---- Input material

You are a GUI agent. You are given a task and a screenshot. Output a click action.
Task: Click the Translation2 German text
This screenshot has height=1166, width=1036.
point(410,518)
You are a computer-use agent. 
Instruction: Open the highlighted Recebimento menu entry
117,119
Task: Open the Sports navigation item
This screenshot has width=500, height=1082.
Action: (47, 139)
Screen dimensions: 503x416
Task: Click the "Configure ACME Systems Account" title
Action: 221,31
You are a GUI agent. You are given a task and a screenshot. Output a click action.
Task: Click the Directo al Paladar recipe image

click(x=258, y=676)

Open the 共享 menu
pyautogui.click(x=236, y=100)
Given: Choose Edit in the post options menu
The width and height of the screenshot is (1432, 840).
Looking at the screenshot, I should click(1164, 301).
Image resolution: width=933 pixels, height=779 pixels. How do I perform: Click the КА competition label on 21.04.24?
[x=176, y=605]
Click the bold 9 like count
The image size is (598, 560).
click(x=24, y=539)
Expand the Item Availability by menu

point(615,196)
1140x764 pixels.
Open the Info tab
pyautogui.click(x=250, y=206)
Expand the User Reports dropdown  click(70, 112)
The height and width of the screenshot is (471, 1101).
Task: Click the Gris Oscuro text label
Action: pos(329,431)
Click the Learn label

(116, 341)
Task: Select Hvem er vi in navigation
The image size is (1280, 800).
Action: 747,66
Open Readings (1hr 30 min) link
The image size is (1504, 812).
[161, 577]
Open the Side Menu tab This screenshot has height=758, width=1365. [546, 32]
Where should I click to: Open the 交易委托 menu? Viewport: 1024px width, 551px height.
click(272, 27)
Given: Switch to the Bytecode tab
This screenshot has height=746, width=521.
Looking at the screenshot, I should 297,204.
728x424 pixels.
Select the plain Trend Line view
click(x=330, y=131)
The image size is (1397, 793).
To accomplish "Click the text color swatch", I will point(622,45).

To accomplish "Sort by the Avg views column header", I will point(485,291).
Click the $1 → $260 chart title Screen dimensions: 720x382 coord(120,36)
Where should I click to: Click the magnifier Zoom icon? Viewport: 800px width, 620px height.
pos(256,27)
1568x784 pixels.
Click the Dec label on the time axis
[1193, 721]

--------

** Try it **
Nothing but the lines from the one with "Where should I click to: Click" through the final line of the records above should appear, each copied exactly.

** Final answer **
Where should I click to: Click the magnifier Zoom icon? Viewport: 800px width, 620px height.
pos(256,27)
1568x784 pixels.
Click the Dec label on the time axis
[1193, 721]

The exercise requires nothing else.